# Compito da svolgere:
Trascriva per intero, senza alcuna modifica, la testimonianza sugli esami online riportata di seguito.

# Estratto del documento:
----------

Sono una docente di Matematica dell’Università di Salerno. Vorrei condividere la mia esperienza sugli esami online. Per lo studente l’esame è sempre un momento carico di tensione. L’esame in presenza mi ha sempre consentito di “capire” meglio se e quanto lo studente abbia studiato, e di cogliere il suo stato d’animo. Faccio questo lavoro da 34 anni, ho maturato un po’ di esperienza. E mi aiuta una personale sensibilità. Ma questi esami online mi mettono a disagio. Io entro nelle loro case e mi sembra di violare la loro privacy. Le linee guida dell’Ateneo ci dicono giustamente che gli studenti devono essere muniti di webcam e di connessione. Devono mostrarci un documento per essere identificati e la stanza in cui si trovano, per rendere evidente che sono soli. È giusto: l’esame è un momento “ufficiale” della loro vita accademica. Ma io “entro” a casa loro con un certo imbarazzo. Entro nelle loro camere. Arredate con semplicità, camerette ancora di ragazzini, spesso in condivisione con altri. Mi colpisce che sono tutte in ordine: qualche mano accorta, la mamma o loro stessi, ha provveduto a riordinare. Vedo i poster alla parete, e so i gruppi musicali che amano o la squadra per cui tifano, vedo i loro peluche portafortuna. Nelle camere delle ragazze a volte ci sono ancora le bambole, o le foto della Prima Comunione. Mi fanno una tenerezza questi ragazzi che frequentano un’università pubblica del Sud e sono ancora a casa dei genitori. Maledetto virus! Mi ha costretto a invadere gli spazi dei miei studenti. Per consentire loro di poter sostenere l’esame. E ora forse li conosco meglio.

----------

# Record archiviati:
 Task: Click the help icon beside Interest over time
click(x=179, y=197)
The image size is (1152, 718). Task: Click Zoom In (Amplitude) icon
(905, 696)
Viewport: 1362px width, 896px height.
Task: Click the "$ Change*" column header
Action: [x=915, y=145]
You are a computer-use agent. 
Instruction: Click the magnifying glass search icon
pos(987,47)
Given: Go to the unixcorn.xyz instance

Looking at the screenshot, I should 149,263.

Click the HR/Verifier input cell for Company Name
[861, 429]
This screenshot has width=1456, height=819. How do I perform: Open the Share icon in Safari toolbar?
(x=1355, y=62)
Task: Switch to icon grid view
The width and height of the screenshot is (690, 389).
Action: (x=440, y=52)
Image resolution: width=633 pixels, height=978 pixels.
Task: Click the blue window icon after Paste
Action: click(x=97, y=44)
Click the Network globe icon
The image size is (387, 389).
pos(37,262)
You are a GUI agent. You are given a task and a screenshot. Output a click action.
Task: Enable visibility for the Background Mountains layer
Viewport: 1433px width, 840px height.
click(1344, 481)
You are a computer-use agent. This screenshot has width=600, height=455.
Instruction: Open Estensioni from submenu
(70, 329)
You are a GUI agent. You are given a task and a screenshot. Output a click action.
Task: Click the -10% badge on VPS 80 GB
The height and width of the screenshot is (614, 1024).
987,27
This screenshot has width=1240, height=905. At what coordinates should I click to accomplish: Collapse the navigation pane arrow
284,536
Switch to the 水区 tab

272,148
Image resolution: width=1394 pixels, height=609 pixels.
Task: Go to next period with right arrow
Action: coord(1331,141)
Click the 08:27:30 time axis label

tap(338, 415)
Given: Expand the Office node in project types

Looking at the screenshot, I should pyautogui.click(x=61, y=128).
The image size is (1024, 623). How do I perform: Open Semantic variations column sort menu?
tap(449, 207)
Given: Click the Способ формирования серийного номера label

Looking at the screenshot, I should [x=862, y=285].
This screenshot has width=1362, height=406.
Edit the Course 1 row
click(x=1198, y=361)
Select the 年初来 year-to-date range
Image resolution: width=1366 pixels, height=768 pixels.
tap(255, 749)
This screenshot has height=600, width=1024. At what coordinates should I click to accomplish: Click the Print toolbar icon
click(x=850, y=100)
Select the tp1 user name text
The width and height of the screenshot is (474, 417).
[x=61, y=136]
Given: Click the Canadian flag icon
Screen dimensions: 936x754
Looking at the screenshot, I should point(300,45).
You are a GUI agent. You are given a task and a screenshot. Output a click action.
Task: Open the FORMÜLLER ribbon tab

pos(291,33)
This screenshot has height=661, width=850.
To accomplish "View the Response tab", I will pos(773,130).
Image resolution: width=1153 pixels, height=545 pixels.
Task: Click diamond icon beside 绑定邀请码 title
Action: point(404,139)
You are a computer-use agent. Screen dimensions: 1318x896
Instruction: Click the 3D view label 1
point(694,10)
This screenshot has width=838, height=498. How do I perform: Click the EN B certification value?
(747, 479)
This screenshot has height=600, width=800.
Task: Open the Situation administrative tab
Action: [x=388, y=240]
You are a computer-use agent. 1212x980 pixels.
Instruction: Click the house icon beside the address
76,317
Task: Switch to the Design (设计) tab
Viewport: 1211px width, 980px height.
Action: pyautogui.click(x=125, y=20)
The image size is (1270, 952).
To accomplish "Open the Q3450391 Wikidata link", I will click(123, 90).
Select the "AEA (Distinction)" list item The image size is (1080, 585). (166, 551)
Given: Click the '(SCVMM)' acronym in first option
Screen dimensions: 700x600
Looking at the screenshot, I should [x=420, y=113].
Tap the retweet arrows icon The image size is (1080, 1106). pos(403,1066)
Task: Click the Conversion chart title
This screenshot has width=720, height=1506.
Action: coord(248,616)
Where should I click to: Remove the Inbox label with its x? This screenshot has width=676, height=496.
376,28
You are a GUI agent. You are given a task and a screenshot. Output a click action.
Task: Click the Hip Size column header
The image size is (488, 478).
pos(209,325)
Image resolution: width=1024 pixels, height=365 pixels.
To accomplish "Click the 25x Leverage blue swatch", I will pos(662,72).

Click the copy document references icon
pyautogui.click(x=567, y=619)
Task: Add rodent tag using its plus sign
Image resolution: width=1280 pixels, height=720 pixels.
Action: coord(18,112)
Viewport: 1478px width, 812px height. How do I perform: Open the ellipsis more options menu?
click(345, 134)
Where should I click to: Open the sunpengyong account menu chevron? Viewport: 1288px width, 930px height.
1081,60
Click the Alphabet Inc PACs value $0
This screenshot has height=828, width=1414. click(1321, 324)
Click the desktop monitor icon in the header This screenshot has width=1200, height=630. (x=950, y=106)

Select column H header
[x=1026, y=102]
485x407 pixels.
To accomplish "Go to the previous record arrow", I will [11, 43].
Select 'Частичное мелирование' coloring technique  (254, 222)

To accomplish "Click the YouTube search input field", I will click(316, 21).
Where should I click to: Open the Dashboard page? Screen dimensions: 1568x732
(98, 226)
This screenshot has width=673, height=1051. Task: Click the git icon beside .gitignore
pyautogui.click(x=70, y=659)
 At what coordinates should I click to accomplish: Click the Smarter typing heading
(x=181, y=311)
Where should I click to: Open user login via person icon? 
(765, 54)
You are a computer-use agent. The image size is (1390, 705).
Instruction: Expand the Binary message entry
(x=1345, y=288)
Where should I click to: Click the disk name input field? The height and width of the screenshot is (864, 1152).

----------

# Risultato atteso:
Sono una docente di Matematica dell’Università di Salerno. Vorrei condividere la mia esperienza sugli esami online. Per lo studente l’esame è sempre un momento carico di tensione. L’esame in presenza mi ha sempre consentito di “capire” meglio se e quanto lo studente abbia studiato, e di cogliere il suo stato d’animo. Faccio questo lavoro da 34 anni, ho maturato un po’ di esperienza. E mi aiuta una personale sensibilità. Ma questi esami online mi mettono a disagio. Io entro nelle loro case e mi sembra di violare la loro privacy. Le linee guida dell’Ateneo ci dicono giustamente che gli studenti devono essere muniti di webcam e di connessione. Devono mostrarci un documento per essere identificati e la stanza in cui si trovano, per rendere evidente che sono soli. È giusto: l’esame è un momento “ufficiale” della loro vita accademica. Ma io “entro” a casa loro con un certo imbarazzo. Entro nelle loro camere. Arredate con semplicità, camerette ancora di ragazzini, spesso in condivisione con altri. Mi colpisce che sono tutte in ordine: qualche mano accorta, la mamma o loro stessi, ha provveduto a riordinare. Vedo i poster alla parete, e so i gruppi musicali che amano o la squadra per cui tifano, vedo i loro peluche portafortuna. Nelle camere delle ragazze a volte ci sono ancora le bambole, o le foto della Prima Comunione. Mi fanno una tenerezza questi ragazzi che frequentano un’università pubblica del Sud e sono ancora a casa dei genitori. Maledetto virus! Mi ha costretto a invadere gli spazi dei miei studenti. Per consentire loro di poter sostenere l’esame. E ora forse li conosco meglio.